*The problem*: Your answer should consist of the lines in the listing that hold "computer".

-- Data for the task follows --

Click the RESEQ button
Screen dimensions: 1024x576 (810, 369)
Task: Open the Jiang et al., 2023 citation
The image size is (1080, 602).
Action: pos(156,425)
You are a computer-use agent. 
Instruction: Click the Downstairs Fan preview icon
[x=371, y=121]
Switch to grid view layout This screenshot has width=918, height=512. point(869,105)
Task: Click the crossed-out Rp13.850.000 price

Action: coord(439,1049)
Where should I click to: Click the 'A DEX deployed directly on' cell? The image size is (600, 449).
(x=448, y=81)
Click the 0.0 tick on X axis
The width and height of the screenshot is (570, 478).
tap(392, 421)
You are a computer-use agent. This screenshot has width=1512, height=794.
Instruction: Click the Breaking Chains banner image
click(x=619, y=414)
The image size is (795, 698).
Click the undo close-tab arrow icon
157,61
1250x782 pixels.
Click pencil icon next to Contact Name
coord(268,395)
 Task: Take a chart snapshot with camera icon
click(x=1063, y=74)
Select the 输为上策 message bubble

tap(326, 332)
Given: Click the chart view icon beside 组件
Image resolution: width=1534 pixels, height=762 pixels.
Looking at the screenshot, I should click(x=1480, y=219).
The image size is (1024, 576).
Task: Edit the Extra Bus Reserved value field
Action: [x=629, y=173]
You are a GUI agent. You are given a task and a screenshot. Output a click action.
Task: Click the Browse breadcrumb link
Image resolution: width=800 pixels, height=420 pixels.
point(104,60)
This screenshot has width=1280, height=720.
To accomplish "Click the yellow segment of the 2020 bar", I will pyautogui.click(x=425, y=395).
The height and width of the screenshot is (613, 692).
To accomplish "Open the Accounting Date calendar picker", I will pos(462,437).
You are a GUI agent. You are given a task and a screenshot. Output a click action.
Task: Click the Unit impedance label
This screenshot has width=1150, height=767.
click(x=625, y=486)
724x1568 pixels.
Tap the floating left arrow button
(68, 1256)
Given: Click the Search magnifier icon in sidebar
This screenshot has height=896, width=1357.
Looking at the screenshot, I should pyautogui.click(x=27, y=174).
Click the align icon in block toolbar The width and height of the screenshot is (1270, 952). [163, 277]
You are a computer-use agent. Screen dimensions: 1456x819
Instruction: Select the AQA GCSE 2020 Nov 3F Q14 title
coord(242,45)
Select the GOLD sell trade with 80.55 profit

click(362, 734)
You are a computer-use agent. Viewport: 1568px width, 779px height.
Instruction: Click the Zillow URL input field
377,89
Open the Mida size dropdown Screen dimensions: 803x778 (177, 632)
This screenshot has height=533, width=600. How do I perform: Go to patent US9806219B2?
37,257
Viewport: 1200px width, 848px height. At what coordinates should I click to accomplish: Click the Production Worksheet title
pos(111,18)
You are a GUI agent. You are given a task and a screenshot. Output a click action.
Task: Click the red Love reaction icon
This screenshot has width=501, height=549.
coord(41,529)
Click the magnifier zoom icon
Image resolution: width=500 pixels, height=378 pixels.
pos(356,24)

-- Data for the task concluded --

*Task response*:
You are a computer-use agent. 
You are a computer-use agent. This screenshot has width=1512, height=794.
You are a computer-use agent. Screen dimensions: 1456x819
You are a computer-use agent. Viewport: 1568px width, 779px height.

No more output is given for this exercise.